*Your assignment*
From the material below, pull each line containing the string "computer".

*Material provided*
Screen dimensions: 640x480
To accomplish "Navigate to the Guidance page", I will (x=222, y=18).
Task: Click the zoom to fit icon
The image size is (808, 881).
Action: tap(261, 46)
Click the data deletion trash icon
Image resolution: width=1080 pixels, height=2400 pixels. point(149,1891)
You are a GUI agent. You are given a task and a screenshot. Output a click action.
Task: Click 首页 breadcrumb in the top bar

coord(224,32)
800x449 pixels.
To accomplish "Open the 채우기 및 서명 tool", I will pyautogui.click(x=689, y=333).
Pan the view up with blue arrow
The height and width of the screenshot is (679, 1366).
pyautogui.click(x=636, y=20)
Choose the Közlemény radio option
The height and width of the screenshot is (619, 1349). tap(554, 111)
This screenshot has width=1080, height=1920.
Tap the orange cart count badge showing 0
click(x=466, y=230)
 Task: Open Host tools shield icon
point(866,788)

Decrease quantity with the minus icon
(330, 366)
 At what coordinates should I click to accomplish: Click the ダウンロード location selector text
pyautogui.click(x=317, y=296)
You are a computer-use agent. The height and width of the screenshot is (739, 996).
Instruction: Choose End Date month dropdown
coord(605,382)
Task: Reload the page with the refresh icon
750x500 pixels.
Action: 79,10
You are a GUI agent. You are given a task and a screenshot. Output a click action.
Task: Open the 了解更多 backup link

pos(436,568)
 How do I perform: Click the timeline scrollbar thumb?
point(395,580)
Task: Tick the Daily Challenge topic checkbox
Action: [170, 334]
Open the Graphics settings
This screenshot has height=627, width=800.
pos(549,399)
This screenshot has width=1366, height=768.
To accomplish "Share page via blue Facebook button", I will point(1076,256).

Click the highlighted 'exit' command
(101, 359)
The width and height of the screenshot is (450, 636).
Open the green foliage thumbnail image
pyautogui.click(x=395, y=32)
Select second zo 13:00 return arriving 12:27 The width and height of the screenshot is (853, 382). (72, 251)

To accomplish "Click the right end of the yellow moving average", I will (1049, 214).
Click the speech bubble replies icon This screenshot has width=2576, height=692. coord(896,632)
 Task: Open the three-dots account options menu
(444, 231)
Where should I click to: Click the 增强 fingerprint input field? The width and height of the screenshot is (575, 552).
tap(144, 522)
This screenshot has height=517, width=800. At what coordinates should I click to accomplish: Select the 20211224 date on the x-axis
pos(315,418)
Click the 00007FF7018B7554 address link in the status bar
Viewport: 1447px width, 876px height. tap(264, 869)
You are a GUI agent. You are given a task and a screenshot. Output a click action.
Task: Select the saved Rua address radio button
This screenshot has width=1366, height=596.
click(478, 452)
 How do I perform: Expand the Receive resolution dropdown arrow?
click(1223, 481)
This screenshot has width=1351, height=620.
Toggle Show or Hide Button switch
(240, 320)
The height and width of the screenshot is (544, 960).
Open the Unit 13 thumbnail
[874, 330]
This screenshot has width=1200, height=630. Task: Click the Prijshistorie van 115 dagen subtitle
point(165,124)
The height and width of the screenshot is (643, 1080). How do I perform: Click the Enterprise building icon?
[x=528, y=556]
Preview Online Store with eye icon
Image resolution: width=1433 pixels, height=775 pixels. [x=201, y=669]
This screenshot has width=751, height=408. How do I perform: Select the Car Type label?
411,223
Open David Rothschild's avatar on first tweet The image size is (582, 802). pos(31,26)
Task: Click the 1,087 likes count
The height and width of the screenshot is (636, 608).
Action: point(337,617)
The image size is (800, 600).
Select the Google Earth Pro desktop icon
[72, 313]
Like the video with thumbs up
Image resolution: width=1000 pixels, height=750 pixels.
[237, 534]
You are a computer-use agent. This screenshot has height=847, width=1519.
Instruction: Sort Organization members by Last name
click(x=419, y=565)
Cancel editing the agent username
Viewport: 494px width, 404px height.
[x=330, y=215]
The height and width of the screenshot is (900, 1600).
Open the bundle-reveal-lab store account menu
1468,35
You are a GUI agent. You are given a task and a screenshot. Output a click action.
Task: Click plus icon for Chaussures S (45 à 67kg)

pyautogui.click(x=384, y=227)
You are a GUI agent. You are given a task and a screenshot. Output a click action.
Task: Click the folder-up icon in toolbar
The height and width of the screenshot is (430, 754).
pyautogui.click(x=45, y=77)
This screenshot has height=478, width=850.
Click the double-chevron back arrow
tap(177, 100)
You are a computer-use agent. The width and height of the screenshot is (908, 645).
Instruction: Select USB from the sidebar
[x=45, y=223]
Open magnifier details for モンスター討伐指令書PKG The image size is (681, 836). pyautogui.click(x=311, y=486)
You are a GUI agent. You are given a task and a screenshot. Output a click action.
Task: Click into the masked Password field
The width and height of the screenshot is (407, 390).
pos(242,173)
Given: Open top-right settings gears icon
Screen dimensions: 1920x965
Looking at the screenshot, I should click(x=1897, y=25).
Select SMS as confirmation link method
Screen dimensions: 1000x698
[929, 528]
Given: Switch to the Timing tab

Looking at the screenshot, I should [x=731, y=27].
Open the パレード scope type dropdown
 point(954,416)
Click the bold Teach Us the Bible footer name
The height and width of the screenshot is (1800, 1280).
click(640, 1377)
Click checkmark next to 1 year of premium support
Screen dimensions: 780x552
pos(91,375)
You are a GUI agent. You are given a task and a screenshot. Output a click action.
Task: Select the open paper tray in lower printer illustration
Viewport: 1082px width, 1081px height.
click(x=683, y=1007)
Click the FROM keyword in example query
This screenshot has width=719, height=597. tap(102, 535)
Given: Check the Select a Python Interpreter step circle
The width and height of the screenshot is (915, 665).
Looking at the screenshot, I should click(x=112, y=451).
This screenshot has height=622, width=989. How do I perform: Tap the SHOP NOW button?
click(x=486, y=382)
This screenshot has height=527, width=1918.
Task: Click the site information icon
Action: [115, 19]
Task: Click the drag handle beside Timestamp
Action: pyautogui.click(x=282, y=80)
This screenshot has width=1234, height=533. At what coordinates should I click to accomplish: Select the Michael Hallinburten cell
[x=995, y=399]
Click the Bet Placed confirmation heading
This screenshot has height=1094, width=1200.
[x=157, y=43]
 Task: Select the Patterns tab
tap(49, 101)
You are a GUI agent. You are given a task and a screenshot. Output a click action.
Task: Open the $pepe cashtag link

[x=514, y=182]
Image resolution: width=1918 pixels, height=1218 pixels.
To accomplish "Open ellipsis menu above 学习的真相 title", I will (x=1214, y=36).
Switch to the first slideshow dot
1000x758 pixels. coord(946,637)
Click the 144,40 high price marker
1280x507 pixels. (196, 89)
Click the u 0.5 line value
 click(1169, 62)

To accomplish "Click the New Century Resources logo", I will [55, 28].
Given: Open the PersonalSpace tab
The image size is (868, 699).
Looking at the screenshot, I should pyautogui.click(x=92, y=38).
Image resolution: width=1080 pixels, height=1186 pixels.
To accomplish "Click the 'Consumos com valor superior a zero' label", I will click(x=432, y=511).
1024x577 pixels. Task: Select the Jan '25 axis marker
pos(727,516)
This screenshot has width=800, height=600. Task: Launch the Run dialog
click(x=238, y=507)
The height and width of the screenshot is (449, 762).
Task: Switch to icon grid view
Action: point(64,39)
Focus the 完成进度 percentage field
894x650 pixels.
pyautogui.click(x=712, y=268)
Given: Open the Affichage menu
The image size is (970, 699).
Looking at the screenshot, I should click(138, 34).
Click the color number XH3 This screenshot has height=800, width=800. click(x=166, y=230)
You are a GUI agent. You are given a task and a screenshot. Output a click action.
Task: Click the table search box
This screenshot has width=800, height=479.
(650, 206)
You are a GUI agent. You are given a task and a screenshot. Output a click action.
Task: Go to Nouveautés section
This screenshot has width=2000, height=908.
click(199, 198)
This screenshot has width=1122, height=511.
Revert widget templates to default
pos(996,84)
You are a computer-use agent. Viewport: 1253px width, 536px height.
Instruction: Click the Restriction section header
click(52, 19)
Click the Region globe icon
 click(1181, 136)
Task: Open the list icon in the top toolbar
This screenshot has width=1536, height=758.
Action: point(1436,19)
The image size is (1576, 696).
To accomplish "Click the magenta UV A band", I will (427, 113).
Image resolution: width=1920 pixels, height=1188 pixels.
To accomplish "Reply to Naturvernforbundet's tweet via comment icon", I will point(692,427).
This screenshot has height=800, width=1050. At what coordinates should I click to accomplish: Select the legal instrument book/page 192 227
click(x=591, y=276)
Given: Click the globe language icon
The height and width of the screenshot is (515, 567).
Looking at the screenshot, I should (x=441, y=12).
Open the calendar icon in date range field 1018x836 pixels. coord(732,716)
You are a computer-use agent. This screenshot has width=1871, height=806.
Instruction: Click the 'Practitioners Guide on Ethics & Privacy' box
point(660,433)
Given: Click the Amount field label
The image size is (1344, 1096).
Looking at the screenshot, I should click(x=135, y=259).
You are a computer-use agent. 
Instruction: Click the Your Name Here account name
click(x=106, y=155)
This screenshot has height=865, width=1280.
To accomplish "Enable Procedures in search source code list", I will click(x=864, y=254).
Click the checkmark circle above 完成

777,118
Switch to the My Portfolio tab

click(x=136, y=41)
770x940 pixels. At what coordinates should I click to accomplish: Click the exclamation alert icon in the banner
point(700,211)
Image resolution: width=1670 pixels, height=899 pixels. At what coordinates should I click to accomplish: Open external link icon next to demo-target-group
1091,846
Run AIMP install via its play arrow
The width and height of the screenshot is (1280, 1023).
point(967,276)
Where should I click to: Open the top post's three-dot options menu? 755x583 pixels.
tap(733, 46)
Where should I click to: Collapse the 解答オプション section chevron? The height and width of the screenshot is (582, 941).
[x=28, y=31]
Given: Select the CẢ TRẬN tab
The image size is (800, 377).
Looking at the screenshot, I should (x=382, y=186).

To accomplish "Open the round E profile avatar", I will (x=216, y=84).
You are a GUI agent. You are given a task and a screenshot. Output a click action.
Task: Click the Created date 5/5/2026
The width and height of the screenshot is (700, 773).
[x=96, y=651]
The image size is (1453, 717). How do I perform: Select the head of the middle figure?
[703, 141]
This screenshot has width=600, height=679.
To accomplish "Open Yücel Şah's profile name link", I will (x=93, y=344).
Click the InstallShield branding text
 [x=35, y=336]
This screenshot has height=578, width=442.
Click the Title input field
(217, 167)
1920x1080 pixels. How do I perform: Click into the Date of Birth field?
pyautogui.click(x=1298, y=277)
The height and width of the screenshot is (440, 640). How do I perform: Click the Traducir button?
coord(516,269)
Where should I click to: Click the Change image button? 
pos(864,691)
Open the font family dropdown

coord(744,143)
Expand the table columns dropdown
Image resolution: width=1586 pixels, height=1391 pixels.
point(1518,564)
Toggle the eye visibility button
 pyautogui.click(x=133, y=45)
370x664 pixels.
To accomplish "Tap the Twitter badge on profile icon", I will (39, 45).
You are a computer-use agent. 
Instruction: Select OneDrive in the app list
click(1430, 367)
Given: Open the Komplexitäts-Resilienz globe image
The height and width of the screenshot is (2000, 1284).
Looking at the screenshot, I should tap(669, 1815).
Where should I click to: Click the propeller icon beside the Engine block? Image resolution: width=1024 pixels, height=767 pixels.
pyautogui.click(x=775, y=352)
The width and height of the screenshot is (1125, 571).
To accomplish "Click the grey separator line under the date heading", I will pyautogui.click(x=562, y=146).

*Result of this task*
You are a computer-use agent. The height and width of the screenshot is (739, 996).
You are a computer-use agent. This screenshot has height=847, width=1519.
You are a computer-use agent. The width and height of the screenshot is (908, 645).
You are a computer-use agent. Viewport: 1253px width, 536px height.
You are a computer-use agent. This screenshot has width=1871, height=806.
You are a computer-use agent. 
You are a computer-use agent. 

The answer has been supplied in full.